De CTIVD moet worden onderscheiden van een andere toezichthouder, de Toetsingscommissie Inzet Bevoegdheden (TIB): deze toetst of de toestemming van de minister voor de inzet van bijvoorbeeld een hackbevoegdheid wel rechtmatig is. Dit is een toetsing vooraf, de CTIVD toetst tijdens het inzetten van een bevoegdheid en achteraf. Er wordt daarbij ook gekeken naar gegevensverwerking: zoals de Autoriteit Persoonsgegevens toezicht houdt op de gegevensverwerking uit de Algemene verordening gegevensbescherming (AVG), zo gebruikt de CTIVD de Wiv als kader. “Achteraf kunnen we onderzoeken hoe vaak een bevoegdheid is ingezet en hoe gegevens zijn verwerkt, en of dat volgens de regels van de Wiv verliep.

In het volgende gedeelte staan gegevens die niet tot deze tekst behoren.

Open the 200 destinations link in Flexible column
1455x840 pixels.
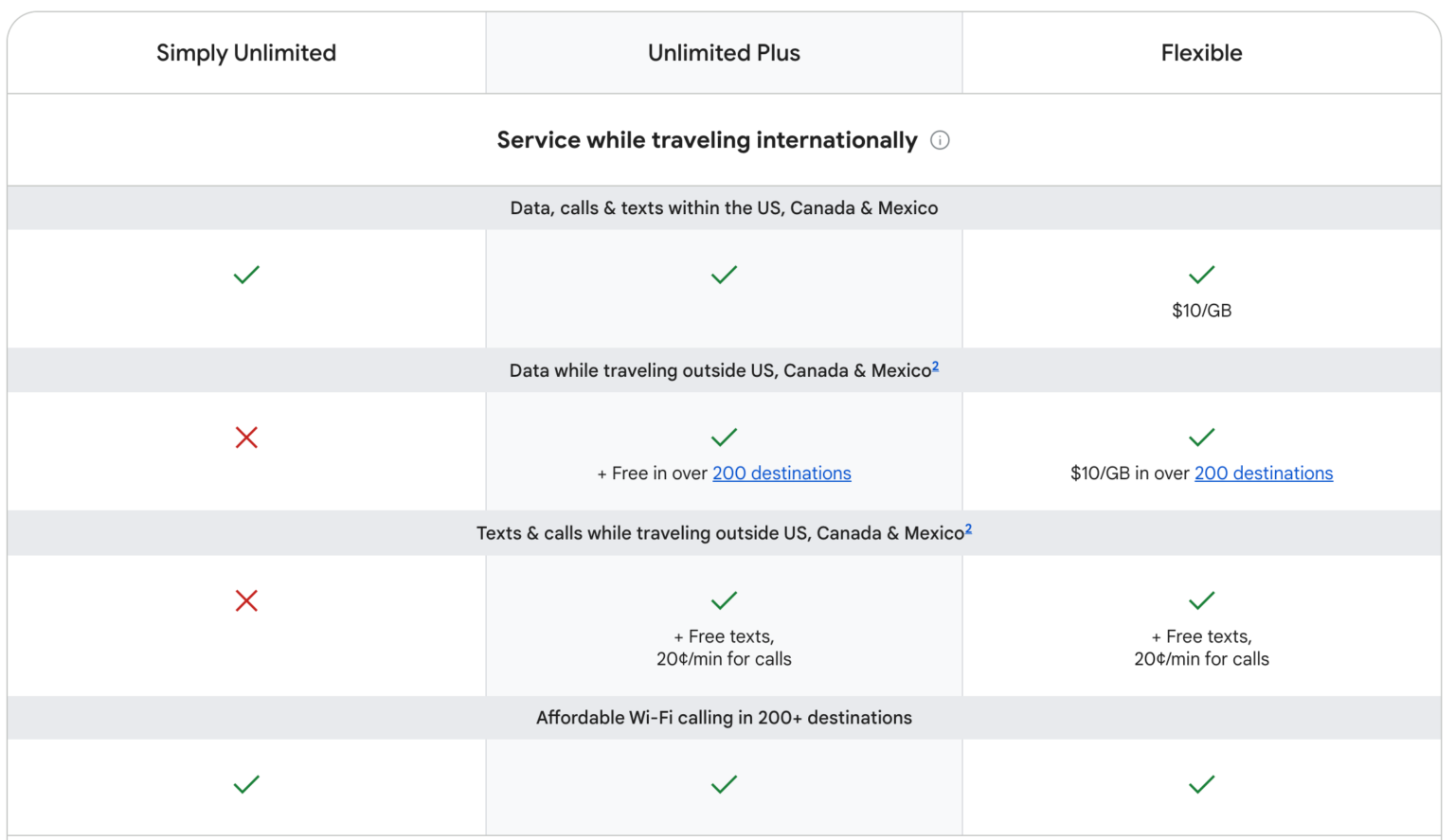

Daarover rapporteren we aan het parlement.”
De rechtmatigheidsonderzoeken die de CTIVD uitvoert komen voort uit eigen initiatief, of door aandacht in de media. Ook het parlement kan de CTIVD vragen iets uit zoeken. Zo werd de CTIVD gevraagd na te gaan wat de inlichtingendiensten wisten voorafgaand aan het neerhalen van de MH17.
In zijn wetenschappelijk onderzoek kijkt Oerlemans ook hoe de politie haar hackbevoegdheid inzet. “Toen ik mijn eerste artikel daarover schreef, ruim twaalf jaar geleden, was daarvoor nog geen wettelijke grondslag, nu inmiddels wel. Een telefoon hacken is bijvoorbeeld tegenwoordig toegestaan, maar nu is duidelijk dat de politie samen met de Fransen ook honderden miljoenen gegevens (in bulk) bij een internetserviceprovider heeft verzameld. Dat verandert de context en de impact op fundamentele rechten. Er valt nog genoeg te onderzoeken.”

Digitale opsporing

Als leerling op de middelbare school kan Jan-Jaap Oerlemans dit allemaal niet voorzien. De rechtenstudie in Leiden, tja, je moet toch wat na het vwo. De eerste twee jaar kan hij zich niet echt in het juridische domein verplaatsen, de studie interesseert hem maar matig. Er is veel afleiding bij de gezelligheidsverenigingen en bijna dagelijks een paar uur gamen is ook niet bevorderlijk voor een duik in de boeken. Het recht gaat voor hem meer leven als hij vrijwilliger wordt bij de rechtswinkel. Door zijn belangstelling voor informatietechnologie wordt hij student-assistent bij de afdeling IT-recht. Daarna gaat hij hogere cijfers halen, eindelijk ontdekt hij wat hij echt leuk vindt. Voor zijn dubbele master (informatierecht en strafrecht) stapt hij over naar de Universiteit van Amsterdam. Tel je die rechtsgebieden op, dan kom je uit bij cybercriminaliteit en digitale opsporing, waar Oerlemans “echt enthousiast” over werd. “Criminaliteit ontwikkelt zich door digitalisering. Als jurist vraag je je af: is dat strafbaar? En nieuwe, digitale opsporingsmethoden: zijn die legitiem?”
Zijn proefschrift ging aanvankelijk over high tech crime, over nieuwe vormen van cybercriminaliteit. Oerlemans kwam er al snel achter: bijna alles ís al strafbaar. “Normale delicten, zoals oplichting, kunnen zowel in de fysieke wereld plaatsvinden als online. Dat was in onze wetten al heel goed geregeld. Waarover nog veel onduidelijkheid bestond, en nog steeds: waar liggen de grenzen van digitale opsporing? Onder welke opsporingsbevoegdheden mag de politie via computers en internet gegevens verzamelen? Welke waarborgen gelden er dan? Kun je dit beter regelen, of duidelijker? En welke checks and balances zijn nodig?”
Daaronder valt ook gegevensvergaring voorafgaand aan het opsporingsonderzoek of een handhavingsactie. De politie kiest steeds vaker voor verstoring in plaats van opsporing. Daarvoor is intelligence vereist. “Kan dat zomaar? Biedt de Wet politiegegevens die basis? Wordt buiten bevoegdheden getreden of gehandeld zonder wettelijke basis, dan is er kans op misbruik van overheidsmacht. Dat wil je in een rechtsstaat reguleren. Dit geldt dus ook voor het werk van de inlichtingendiensten. Het gaat bij de AIVD en de MIVD natuurlijk wel ergens over: onze nationale veiligheid.”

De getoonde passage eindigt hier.